Thèse. La journaliste commence par planter le décor, « près de Matignon », et rappelle le contexte : « Le dimanche précédent, plusieurs magasins ont ouvert le dimanche malgré l’interdiction de justice déclenchant la tempête politico-médiatique dominicale. »

Puis se succèdent  les images des réactions de personnalités du gouvernement : Hamon « Une décision de justice, ça s’applique », Cazeneuve « Moi, je crois au dialogue social », Sapin « Le dimanche, c‘est un jour de repos », Touraine « Il faut trouver le chemin d’un compromis ».
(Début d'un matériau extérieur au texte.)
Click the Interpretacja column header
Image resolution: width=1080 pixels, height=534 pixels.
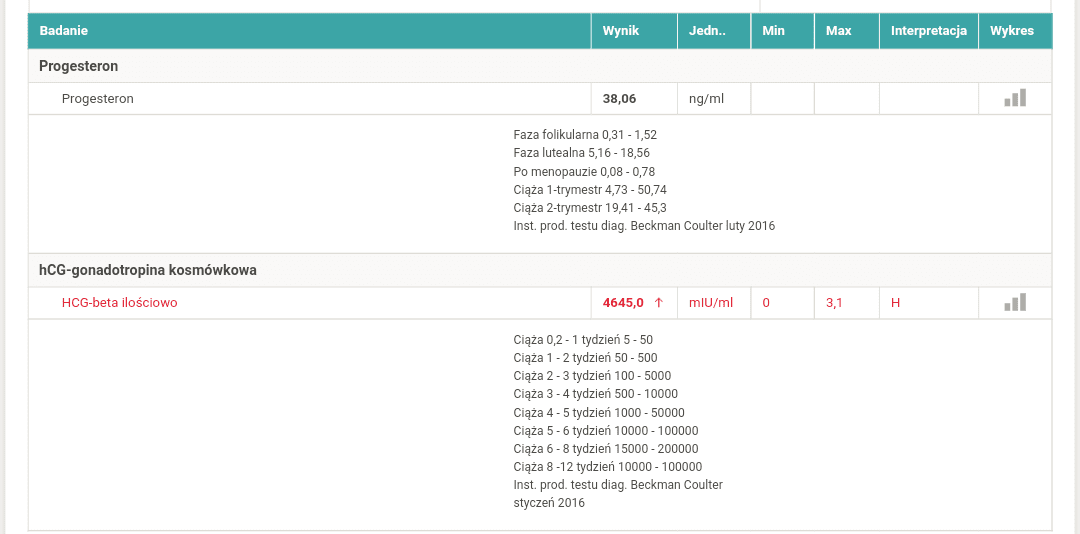[928, 31]

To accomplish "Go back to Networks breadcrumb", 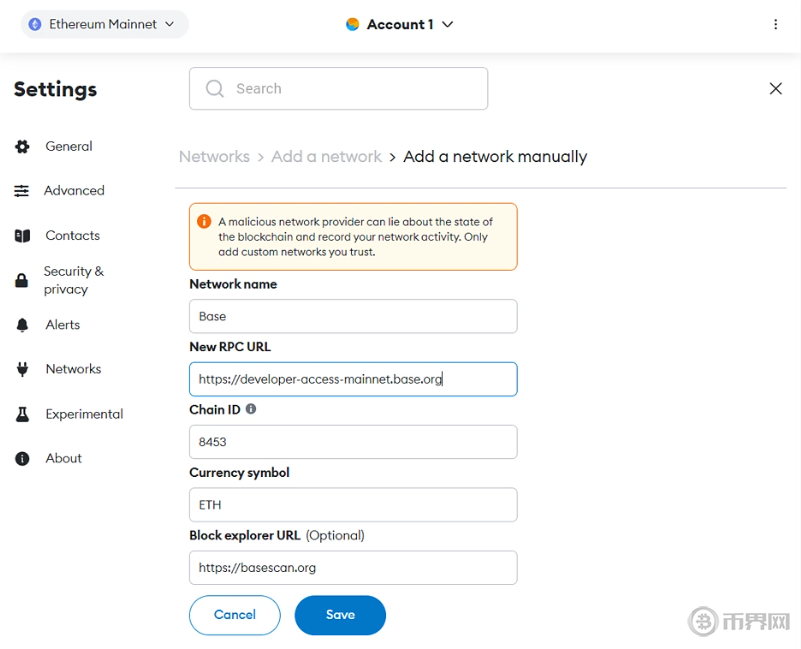I will tap(214, 157).
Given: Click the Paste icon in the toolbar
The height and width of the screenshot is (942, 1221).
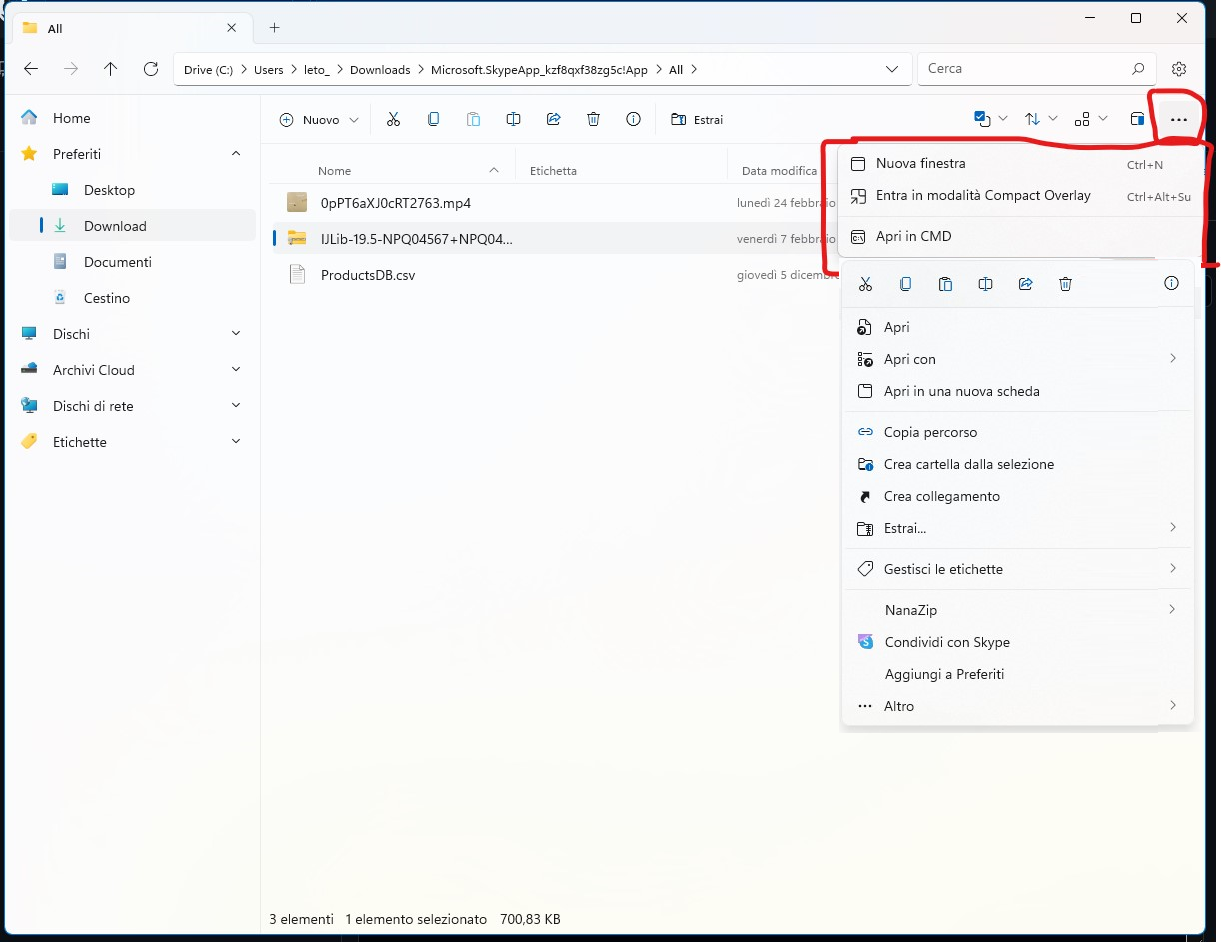Looking at the screenshot, I should coord(473,119).
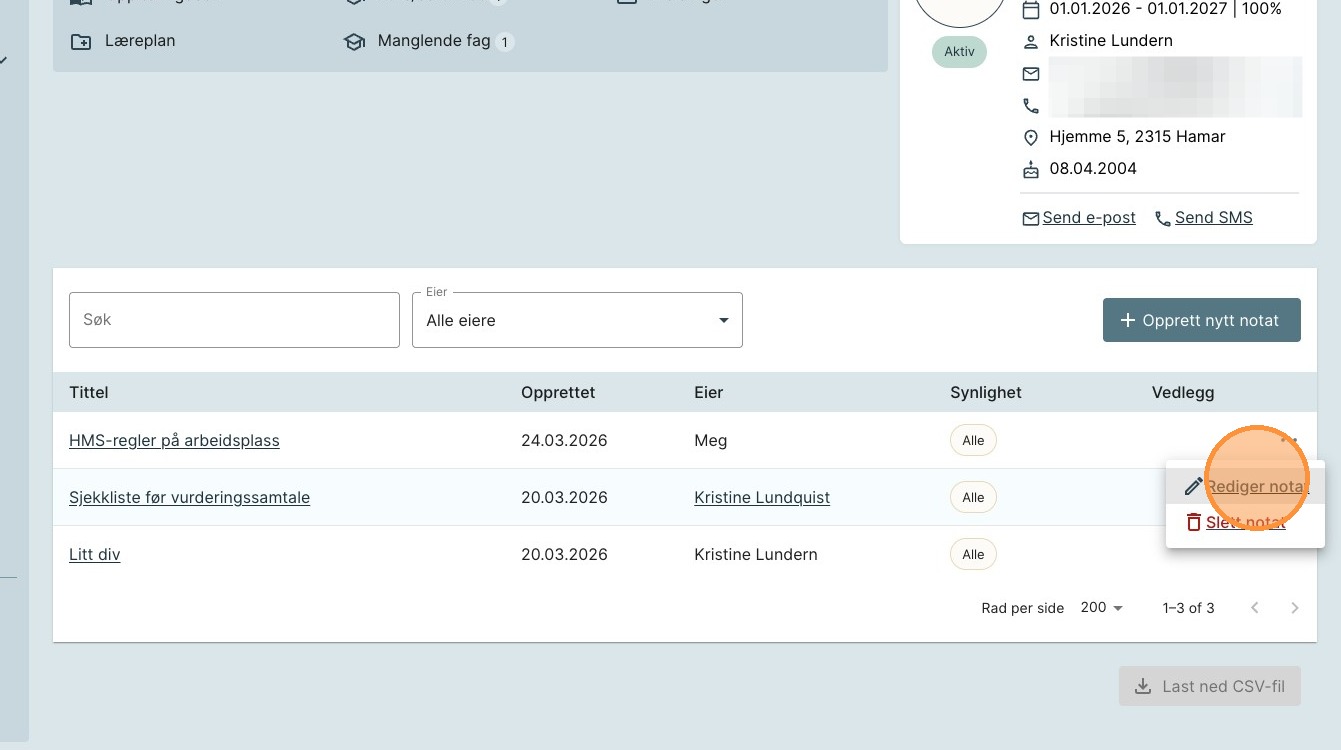The height and width of the screenshot is (750, 1341).
Task: Open owner link Kristine Lundquist
Action: point(761,497)
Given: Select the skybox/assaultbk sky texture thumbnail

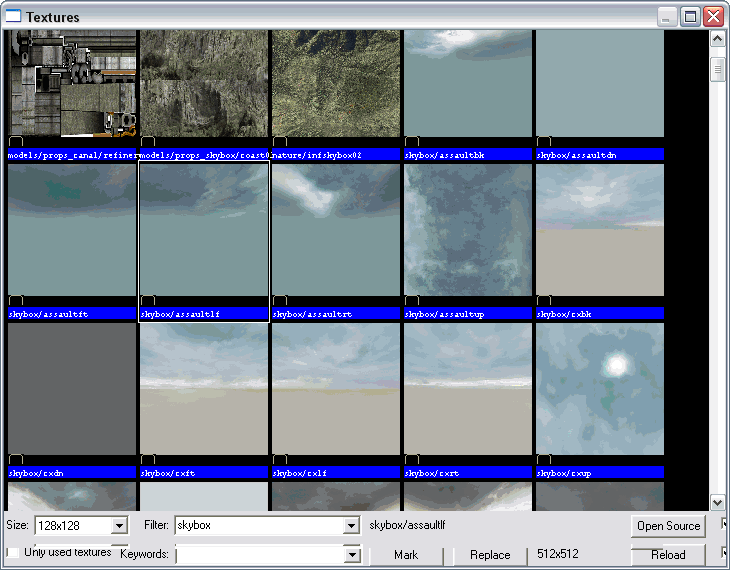Looking at the screenshot, I should point(467,84).
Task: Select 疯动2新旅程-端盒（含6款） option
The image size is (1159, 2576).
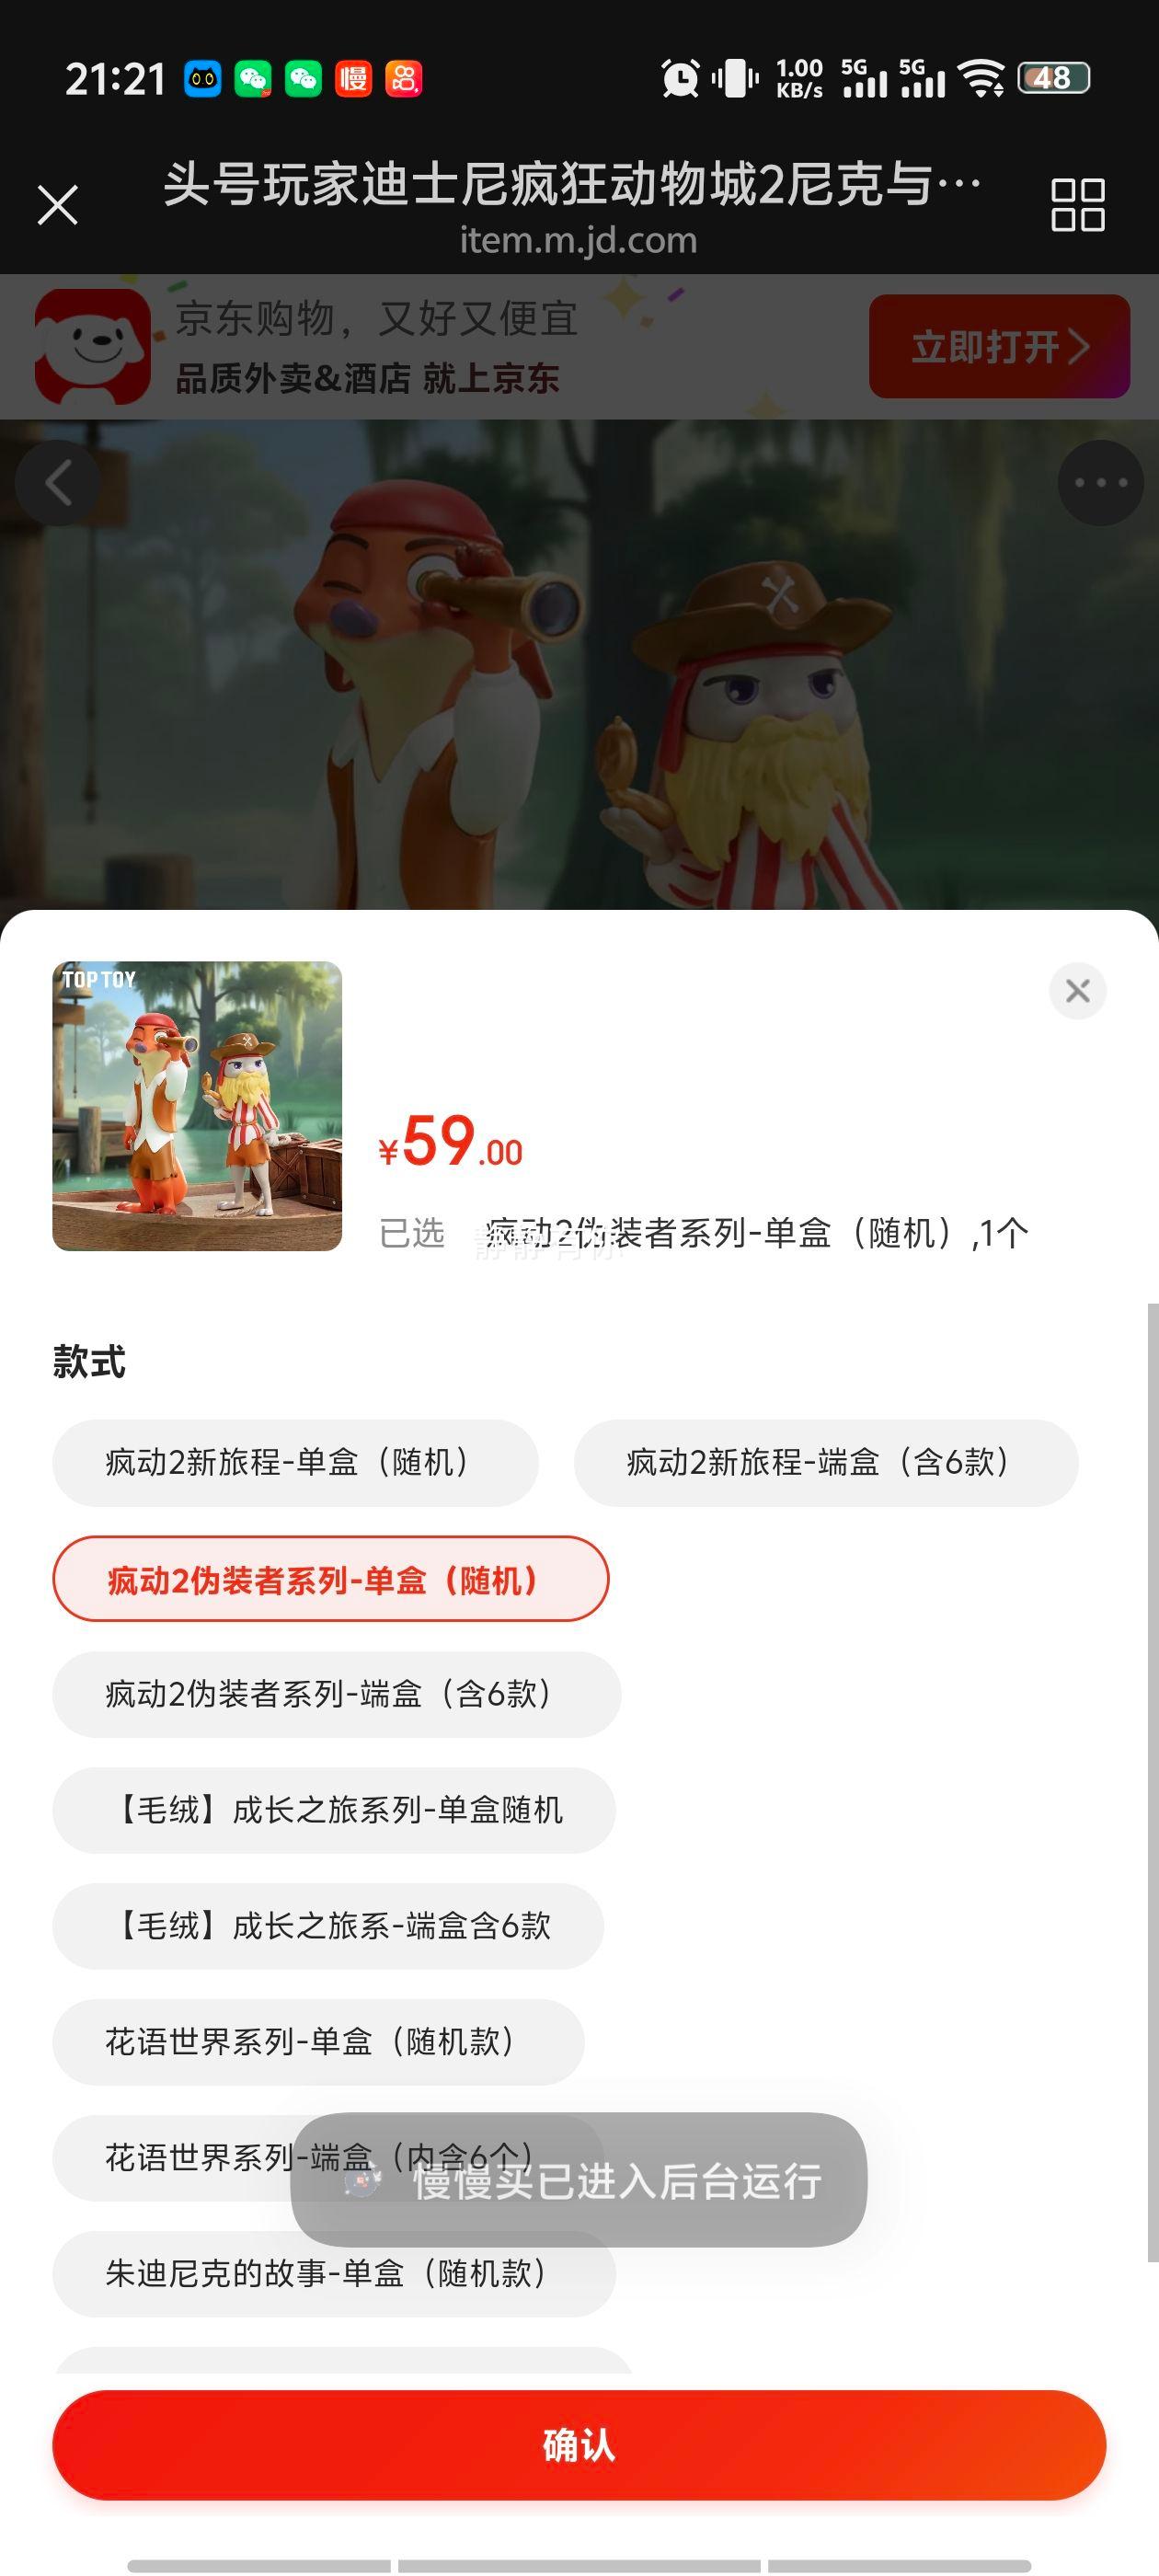Action: tap(826, 1463)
La journaliste poursuit : « Face à la cacophonie du gouvernement, les salariés ont décidé de lui imposer un bras de fer  médiatique. » Le mercredi 2 octobre, jour de la manifestation, « tous les journalistes avaient répondu présents ».

Acte IIe
Le public

Antithèse. S’avance sur le devant de la scène un soupçon. Le mouvement des Bricoleurs ne pourrait pas être tout  fait « spontané ». À preuve, depuis sa création, une agence de com’ s’active auprès de lui, « Les Ateliers Corporate ». L’Agence est – nous apprend-on  – payée par les directions de Leroy-Merlin et Castorama et s’attache aux pas du collectif « au jour le jour » comme en ce mercredi 2 octobre.

Sur place, il y a « le directeur de l’Agence et celui qui coordonne le mouvement ». La journaliste a vite repéré celui qu’elle nomme le « souffleur ». « Vous servez à quoi là aujourd’hui ? » « À rien ! »,  a-t-il le culot de répondre. Notre reporter ne désarme pas et revient à la charge : « Pourquoi vous êtes là ? » Le communicant n’a pas envie de répondre. Mais il se ravise, et quelques pas en arrière plus tard, lâche : « On les aide pour que les médias s’en occupent. »

Distribution
Le premier rôle

Mais la tâche des communicants ne va pas s’arrêter là. Ces experts vont « orchestrer en coulisses les négociations avec le conseiller dépêché par Matignon ». Entre temps, zoom sur le premier rôle de cette pièce de boulevard, le porte-parole Gérald Fillon : « C’est lui qui est chargé de motiver les foules et de donner les mots d’ordre. »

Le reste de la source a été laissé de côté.